Soundtrack album by Cliff Martinez
- Released: September 19, 2011
- Recorded: 2011
- Genre: Film soundtrack; synthwave; electronic; ambience; atmospheric; retro;
- Length: 70:18
- Label: Lakeshore Records
- Producer: Cliff Martinez

= Drive (soundtrack) =

2011 soundtrack album by Johnny Jewel and Cliff Martinez

Drive (Original Motion Picture Soundtrack) is the soundtrack album to the 2011 American film of the same name. Initially, Johnny Jewel was hired to compose the film's score, but producers ultimately hired Cliff Martinez to replace Jewel. The album consists of songs which is a blend of electronic, ambient and retro music.
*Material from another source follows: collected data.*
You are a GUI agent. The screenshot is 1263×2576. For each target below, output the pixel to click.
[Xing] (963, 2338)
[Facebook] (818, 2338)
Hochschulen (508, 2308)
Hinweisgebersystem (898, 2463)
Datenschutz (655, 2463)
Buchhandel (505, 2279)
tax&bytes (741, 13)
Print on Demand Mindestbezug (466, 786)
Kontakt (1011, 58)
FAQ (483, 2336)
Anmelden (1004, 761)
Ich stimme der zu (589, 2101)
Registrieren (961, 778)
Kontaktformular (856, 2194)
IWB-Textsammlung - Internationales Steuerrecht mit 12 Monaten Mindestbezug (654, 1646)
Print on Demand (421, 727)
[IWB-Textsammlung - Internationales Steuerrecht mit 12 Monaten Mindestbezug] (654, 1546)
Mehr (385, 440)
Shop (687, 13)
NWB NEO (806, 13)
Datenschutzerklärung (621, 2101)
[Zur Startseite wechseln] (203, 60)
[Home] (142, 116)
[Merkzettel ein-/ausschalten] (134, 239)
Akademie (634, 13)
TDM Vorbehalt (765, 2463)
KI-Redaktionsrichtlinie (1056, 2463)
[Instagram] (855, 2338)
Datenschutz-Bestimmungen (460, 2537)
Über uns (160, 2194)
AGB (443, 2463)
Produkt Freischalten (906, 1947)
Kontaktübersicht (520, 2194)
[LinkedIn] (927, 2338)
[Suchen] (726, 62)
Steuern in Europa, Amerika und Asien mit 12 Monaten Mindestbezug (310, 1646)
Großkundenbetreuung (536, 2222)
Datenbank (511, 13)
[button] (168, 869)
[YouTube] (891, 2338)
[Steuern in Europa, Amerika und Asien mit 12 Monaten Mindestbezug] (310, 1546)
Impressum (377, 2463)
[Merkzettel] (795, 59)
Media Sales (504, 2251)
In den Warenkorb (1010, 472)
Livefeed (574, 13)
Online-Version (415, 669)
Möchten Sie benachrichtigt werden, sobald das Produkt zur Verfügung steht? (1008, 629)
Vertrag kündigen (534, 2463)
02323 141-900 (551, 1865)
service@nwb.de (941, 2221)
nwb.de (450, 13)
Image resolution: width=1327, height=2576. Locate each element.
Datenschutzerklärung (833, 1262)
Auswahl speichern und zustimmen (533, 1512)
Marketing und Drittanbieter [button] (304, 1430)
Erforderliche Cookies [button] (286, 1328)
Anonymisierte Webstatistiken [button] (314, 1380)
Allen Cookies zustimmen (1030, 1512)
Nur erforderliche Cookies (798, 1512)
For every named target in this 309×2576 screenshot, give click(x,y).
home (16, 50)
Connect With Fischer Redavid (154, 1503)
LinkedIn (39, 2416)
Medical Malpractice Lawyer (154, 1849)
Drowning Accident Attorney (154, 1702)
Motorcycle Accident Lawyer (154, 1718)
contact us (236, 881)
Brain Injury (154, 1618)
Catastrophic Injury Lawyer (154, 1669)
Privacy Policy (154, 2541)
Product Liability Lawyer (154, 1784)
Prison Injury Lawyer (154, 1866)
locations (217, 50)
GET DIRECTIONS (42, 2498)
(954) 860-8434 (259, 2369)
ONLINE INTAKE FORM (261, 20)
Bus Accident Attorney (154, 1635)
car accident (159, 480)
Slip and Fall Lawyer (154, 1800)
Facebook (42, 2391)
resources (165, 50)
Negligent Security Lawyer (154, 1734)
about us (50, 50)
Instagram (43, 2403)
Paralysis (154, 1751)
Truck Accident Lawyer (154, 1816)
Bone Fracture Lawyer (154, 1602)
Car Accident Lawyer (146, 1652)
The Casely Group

Prior to the release of the soundtrack, the album topped iTunes charts after the highly positive critical response for the film as well as its musical score. The album was released on CD on September 19, 2011, by Lakeshore Records, which was followed by a vinyl edition of the soundtrack, marketed by Mondo, was released in June 2012. Coinciding the film's fifth anniversary, Lakeshore and Invada Records, in September 2016, released the special edition of the soundtrack. It peaked at 30th position on the US Billboard 200, and topped the soundtrack list from Billboard. Incidentally, the album also topped the soundtrack list in Official Charts Company (United Kingdom). The soundtrack also received several awards and nominations.

== Development ==
Refn chose Johnny Jewel of Desire and Chromatics to score the film. He wanted electronic music and to have it be abstract, on occasion, so viewers can see things from the Driver's perspective. As Refn was going through mixer Jewel's catalog, he picked out "Under Your Spell" and "Tick of the Clock" because he thought of Drive being a fairy tale. During Drives climax, "A Real Hero"'s keynote melody, about becoming "a real human being, and a real hero", refrains because that is when the Driver displays both those characteristics. At first, Jewel worried that "Under Your Spell" might be too literal, but soon realized it is used in Drive "in the exact same way that I was feeling it when I wrote it. He definitely got the nuance of the song, and understood what it was supposed to mean, and he wanted to give that emotion to the viewer, that same feeling."

Thinking of music in terms of basic elements, Jewel would tell the director that for certain scenes, it should not have bass since, as an earth tone, it is usually used for a more emotional or ominous part. Jewel thought the music should be in the upper register and relaxing for the "dreamlike" scene. To help himself with the music composition process, and to conjure up melodies, the producer would highlight many phrases from the novel, then print those words in large font, and hung them on his walls or draw pictures during viewings of Drive.

Although Jewel's music was used in the score, at the last minute the studio hired composer Cliff Martinez to imitate the style and feel of Jewel's bands Chromatics and Glass Candy. Refn gave him a sampling of songs he liked and asked Martinez to emulate the sound, resulting in "a kind of retro, 80ish, synthesizer europop". Editor Mat Newman suggested Drives opening credits song: "Nightcall" by French electronic musician Kavinsky. Most of its ethereal electronic-pop score was composed by Martinez. Refn was a particular fan of his ambient music on the Sex, Lies, and Videotape soundtrack. The score contains tracks with vintage keyboards and bluntly descriptive titles.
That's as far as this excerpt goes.